Located in the Illawarra, the division covered eastern Wingecarribee Shire, extending from Exeter, Lake Yarrunga and Upper Kangaroo Valley in the south to Aylmerton, Alpine, the Avon Dam, Lake Avon, Dombarton, and Kembla Grange in the north to the Pacific Ocean in the east at Port Kembla, including the northern part of the City of Shellharbour and the southern portion of the adjacent City of Wollongong. Before its abolition, it included Albion Park, Berkeley, Berrima, Blackbutt, Bowral, Cringila, Dapto, Exeter, Fitzroy Falls, Horsley, Kembla Grange, Lake Illawarra, Mittagong, Moss Vale, Oak Flats, Port Kembla, Robertson, Warrawong, Welby, Willow Vale, and parts of Warilla.

The Division of Throsby was created in a redistribution in 1984 and had been represented by Labor since its inception. The Illawarra is one of the few non-metropolitan regions where Labor consistently does well. The area has a strong working-class character due to the presence of industries such as steelmaking, coal mining and stevedoring.

It was renamed the Division of Whitlam in 2016.

Renaming to Whitlam
In honour of former Prime Minister Gough Whitlam, the Australian Electoral Commission announced in 2015 that it would rename the Division of Throsby as the Division of Whitlam, to take effect at the 2016 federal election.

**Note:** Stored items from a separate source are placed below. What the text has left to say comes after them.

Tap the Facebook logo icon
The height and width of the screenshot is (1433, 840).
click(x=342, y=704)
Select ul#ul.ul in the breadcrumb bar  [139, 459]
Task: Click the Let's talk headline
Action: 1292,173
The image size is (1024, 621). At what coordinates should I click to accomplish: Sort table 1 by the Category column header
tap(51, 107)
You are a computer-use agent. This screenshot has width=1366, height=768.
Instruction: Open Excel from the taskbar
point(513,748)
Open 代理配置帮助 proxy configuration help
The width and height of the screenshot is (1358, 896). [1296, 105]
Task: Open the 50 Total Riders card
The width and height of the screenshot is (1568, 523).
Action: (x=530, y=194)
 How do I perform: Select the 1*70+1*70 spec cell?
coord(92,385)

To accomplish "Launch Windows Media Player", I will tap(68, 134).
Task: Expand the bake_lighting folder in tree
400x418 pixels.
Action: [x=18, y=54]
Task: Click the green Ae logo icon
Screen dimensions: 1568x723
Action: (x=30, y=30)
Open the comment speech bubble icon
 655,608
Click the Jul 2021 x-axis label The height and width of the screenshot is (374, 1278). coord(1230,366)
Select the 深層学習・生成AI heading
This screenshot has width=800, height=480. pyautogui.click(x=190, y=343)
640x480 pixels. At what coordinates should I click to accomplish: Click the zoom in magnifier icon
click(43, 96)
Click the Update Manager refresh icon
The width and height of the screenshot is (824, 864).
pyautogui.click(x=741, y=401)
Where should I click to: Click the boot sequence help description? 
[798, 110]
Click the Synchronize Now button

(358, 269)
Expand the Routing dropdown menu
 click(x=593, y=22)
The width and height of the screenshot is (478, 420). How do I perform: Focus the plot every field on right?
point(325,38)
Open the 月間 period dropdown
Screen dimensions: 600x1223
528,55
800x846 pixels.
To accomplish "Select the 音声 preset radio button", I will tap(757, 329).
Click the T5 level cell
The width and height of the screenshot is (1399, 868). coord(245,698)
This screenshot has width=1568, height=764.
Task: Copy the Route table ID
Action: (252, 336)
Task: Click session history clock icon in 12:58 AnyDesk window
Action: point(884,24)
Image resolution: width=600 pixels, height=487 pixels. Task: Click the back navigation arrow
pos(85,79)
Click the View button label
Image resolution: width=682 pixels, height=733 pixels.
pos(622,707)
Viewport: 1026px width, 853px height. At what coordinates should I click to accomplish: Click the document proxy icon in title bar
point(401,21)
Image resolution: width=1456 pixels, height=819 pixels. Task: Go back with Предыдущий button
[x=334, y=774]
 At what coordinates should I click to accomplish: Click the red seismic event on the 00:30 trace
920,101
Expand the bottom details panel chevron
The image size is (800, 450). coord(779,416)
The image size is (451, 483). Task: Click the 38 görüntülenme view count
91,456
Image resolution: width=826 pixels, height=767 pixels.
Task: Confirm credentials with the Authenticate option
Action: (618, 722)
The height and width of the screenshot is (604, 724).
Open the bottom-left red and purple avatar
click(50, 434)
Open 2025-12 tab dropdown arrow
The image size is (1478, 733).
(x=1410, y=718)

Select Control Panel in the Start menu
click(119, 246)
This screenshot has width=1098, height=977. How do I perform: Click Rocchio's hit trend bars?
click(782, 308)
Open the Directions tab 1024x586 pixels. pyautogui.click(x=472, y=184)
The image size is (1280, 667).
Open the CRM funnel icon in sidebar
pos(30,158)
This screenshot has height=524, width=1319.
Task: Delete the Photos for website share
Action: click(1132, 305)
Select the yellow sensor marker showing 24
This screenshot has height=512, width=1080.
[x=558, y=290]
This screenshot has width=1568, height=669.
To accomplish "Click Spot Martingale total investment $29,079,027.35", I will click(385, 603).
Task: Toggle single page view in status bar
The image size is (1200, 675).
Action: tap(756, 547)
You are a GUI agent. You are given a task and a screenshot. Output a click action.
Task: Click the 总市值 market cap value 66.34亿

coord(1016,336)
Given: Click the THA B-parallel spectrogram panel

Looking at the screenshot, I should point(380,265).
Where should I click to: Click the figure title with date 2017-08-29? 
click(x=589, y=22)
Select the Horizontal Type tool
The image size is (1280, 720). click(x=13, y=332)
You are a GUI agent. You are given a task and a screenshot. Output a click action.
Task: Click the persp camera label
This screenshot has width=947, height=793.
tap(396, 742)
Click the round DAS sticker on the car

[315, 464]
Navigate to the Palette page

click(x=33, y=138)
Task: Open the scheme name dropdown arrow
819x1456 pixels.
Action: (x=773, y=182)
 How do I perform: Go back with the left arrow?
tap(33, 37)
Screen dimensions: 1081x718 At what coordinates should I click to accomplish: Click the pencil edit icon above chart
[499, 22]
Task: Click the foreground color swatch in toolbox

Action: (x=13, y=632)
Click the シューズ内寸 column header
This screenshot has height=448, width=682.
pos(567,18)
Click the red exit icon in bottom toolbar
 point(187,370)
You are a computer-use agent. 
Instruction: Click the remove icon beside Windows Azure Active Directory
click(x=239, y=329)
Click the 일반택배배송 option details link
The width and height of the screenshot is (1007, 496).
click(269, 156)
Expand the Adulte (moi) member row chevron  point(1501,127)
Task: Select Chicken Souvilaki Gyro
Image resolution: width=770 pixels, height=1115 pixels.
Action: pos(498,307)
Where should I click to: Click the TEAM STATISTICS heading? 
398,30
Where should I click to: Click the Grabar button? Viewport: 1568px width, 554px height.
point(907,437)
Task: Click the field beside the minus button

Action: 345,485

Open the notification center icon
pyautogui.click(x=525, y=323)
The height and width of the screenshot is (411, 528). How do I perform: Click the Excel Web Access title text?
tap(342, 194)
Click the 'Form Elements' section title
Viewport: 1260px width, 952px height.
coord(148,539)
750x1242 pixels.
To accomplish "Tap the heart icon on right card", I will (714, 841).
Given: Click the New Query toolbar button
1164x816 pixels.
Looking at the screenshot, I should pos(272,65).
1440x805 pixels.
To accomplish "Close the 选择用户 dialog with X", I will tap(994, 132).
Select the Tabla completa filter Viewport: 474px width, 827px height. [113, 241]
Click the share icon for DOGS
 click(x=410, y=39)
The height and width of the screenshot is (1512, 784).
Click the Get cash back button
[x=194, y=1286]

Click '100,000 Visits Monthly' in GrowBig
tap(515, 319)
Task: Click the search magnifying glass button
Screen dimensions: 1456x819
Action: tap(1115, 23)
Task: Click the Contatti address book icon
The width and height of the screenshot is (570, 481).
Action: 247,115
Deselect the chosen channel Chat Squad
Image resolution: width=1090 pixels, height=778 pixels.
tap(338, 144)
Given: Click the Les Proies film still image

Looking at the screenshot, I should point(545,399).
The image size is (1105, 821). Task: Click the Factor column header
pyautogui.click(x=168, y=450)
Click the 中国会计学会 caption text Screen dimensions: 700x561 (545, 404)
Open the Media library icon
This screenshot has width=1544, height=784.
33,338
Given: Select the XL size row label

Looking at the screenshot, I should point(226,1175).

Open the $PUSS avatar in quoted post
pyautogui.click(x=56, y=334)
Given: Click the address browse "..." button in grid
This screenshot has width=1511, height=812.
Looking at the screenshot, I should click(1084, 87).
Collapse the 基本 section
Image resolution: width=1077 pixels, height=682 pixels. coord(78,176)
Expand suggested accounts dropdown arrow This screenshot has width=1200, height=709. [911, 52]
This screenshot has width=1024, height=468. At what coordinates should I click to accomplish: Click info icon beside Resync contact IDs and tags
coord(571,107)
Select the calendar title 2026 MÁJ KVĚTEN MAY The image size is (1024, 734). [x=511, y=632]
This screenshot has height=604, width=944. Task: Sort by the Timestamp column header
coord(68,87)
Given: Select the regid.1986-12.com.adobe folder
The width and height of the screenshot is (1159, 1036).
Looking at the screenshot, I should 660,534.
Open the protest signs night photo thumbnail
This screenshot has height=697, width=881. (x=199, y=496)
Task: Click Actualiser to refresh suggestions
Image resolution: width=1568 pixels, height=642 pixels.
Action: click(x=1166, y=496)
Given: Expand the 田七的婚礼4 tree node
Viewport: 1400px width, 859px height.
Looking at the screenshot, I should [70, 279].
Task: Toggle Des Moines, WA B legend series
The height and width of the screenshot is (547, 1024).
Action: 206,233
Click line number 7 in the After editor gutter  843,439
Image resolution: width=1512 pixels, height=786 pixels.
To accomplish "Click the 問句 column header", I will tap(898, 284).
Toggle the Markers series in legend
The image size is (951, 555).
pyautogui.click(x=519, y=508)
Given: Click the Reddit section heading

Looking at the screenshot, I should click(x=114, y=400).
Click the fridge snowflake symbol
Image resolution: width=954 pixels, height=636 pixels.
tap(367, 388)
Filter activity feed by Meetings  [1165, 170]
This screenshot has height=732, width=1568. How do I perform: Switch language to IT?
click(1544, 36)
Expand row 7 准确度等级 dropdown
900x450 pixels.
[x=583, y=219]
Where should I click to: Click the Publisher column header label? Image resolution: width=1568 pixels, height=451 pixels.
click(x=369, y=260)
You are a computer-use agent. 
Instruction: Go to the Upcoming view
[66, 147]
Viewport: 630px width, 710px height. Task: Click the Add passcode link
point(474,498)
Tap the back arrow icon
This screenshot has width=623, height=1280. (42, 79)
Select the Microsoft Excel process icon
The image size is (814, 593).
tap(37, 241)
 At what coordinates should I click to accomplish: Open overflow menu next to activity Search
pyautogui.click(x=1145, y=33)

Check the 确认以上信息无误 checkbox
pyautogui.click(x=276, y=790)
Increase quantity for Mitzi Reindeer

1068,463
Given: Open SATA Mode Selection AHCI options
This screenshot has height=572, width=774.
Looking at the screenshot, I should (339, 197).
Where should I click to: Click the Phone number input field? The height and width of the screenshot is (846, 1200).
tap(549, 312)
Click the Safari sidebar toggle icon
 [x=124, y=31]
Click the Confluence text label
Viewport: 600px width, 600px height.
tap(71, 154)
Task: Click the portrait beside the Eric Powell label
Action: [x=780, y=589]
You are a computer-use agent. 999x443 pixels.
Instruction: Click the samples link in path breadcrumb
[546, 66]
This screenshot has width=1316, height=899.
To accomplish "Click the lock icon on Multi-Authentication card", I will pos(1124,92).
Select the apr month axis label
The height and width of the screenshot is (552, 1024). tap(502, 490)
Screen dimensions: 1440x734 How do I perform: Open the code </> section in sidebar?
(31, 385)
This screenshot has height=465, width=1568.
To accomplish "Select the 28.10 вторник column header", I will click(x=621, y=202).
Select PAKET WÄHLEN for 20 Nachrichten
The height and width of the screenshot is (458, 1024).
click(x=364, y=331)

There were two formally lodged objections for renaming Throsby to Whitlam on the basis that the former Prime Minister's connection with the Illawarra area, particularly in the seat of Throsby, is limited to non-existent, and that it would be better suited to rename Whitlam's old parliamentary seat of Werriwa in his honour. One of the objections lodged by a Councillor of Wollongong Council stated the matter was "hotly debated in the Wollongong community since the announcement" and that council had voted against supporting the proposed change.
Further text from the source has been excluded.